Tengah hari, Leon dan Yuki menemui Sheila di ruangannya. Pamit pulang. Sheila tersenyum. “Sebenarnya, kalian gak perlu jalan,” ujarnya. Leon heran. “Maksud kakak?”.
“Dari kemarin, saya dan nenek Hellen udah mengirim surat ke kota, tentang kabar kalian dan denah panti ini. Kami pakai alamat yang ada di kartu nama Leon yang terjatuh. Kami pun sudah dapat balasannya, kalian akan tinggal di sini sampai mereka menjemput kalian,” jawab Sheila.
“Kak Sheila tahu kapan kita dijemput?” tanya Yuki. Sheila mengangguk. “Tentu. Saya akan kabarkan kalian malam sebelumnya,”. Kini, hanya ada satu pertanyaan dalam benak Leon. Mengapa Leon malah disuruh tinggal di sini padahal Pak Sais bisa menjemput Leon hari ini juga?

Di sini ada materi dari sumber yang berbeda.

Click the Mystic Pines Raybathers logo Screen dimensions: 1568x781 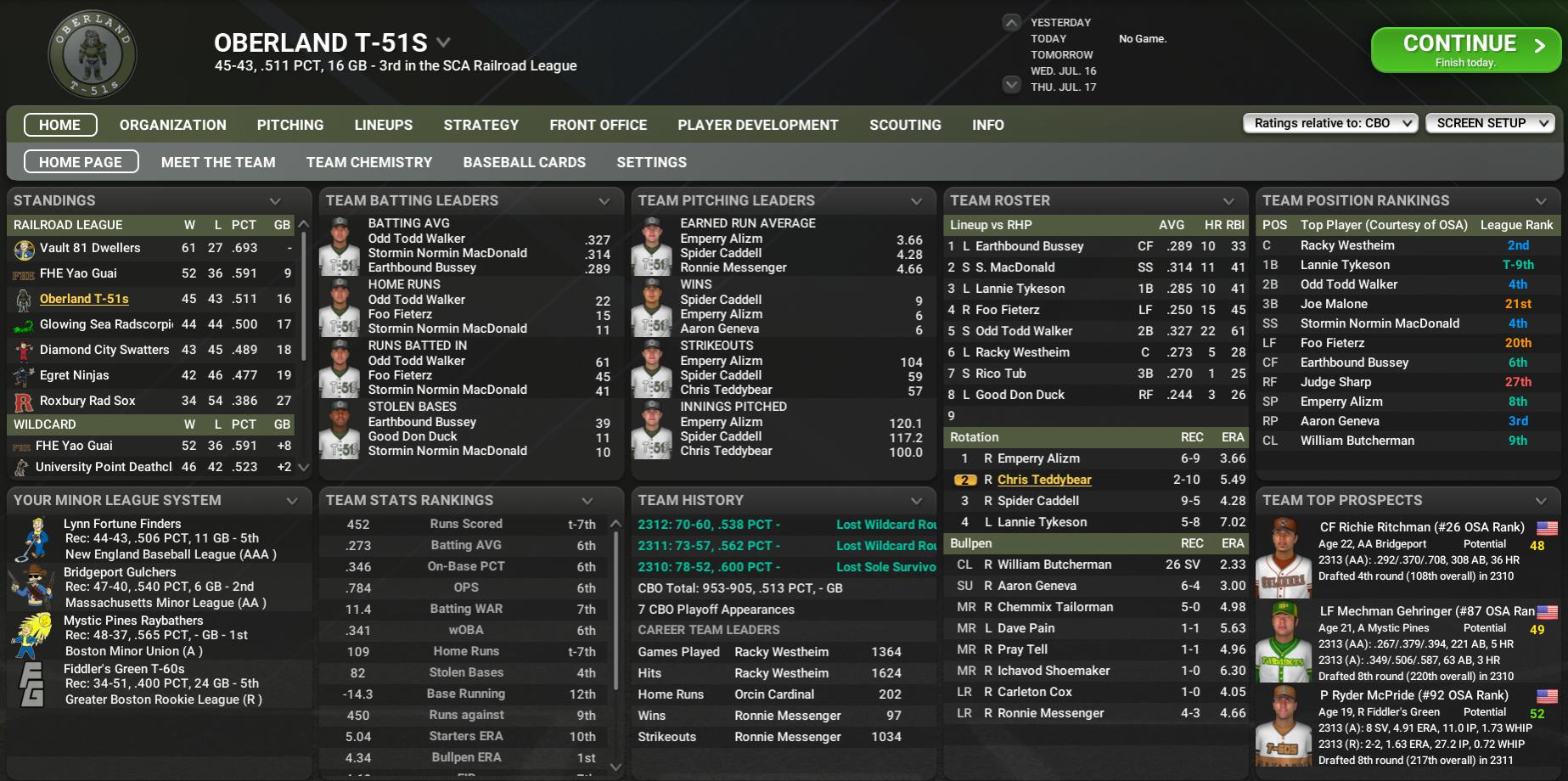click(x=33, y=636)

“Kak Leon…Ke sini, deh,” suara seseorang terdengar dari depan panti. “Kenzo,” gumam Leon. “Kak, aku menemani Kenzo dulu. Terima kasih. Permisi,” setelah berbicara seperti itu, Leon keluar dari ruangan Sheila. Yuki memilih untuk mengikuti Leon. Ternyata, kedelapan anak sudah berkumpul di depan panti.
“Kak Yuki ikut?” Rena memiringkan kepalanya sambil menatap Yuki. Yuki mengangguk. “Semuanyaa, kita akan berpetualang. Ayo berbaris!” kata Wins lantang. Dua banjar laki-laki dan perempuan terbentuk. Leon dan Yuki memilih tempat di belakang. Abi dan Miya memimpin barisan. Mereka memegang kertas yang berisi “rute perjalanan”.
“Majuu,” seru Abi. “Ok, kapten,” sahut anak-anak lain. Mereka pun memulai perjalanan mereka. Yuki mendorong kursi roda Liu Mei.
“Kita sampai di rumah seorang yang lembut dan baik. Nenek Hellen,” kata Abi. Hellen keluar dari rumahnya. “Oih…Anak panti dan 2 orang muda. Mau mampir?” Nenek Hellen menyambut jejeran pasukan cilik tersebut dengan senyuman. “Tidak, nenek. Kami akan melanjutkan petualangan kami ke tempat lain. Terima kasih, nenek baik…,” ucap Miya.
Target selanjutnya, kedai mi rebus. Seorang bernama Carter keluar. Ia adalah pemilik kedai yang berumur 30 tahun. “Mau mi apa?” tanyanya. “Kita tidak mau makan. Kita mau berpetualang ke tempat yang lain,” jawab Lyner. “Dadah..Pak Carter,” Wins melambaikan tangannya.
Sudah beberapa tempat mereka lalui. Sampailah di sungai. Kenzo menoleh ke arah Leon sambil mengedipkan mata kanannya. Leon mengangkat jempolnya. Semua pun menceburkan dirinya ke sungai kecuali Liu Mei dan Yuki. Mereka hanya di tepi sungai sambil menatap teman-teman lain yang kini bermain di sungai. Baju mereka kuyup sekali.
Di tengah asyiknya suasana itu, tiba-tiba langit menggelap dan…titik titik air menjatuhkan dirinya ke bumi. Semua segera berlari pulang.
Hujan yang agresif, kini mengganas. Sampai di panti, semua langsung melarikan diri ke kamar mandi. Selesai membersihkan diri, hujan perlahan menghentikan produksi airnya. Sebagai gantinya, sebuah pelangi hadir. Di balkon panti, semua berkumpul dan menyaksikan keindahan langit saat itu. Kagum, senang, dan bahagia.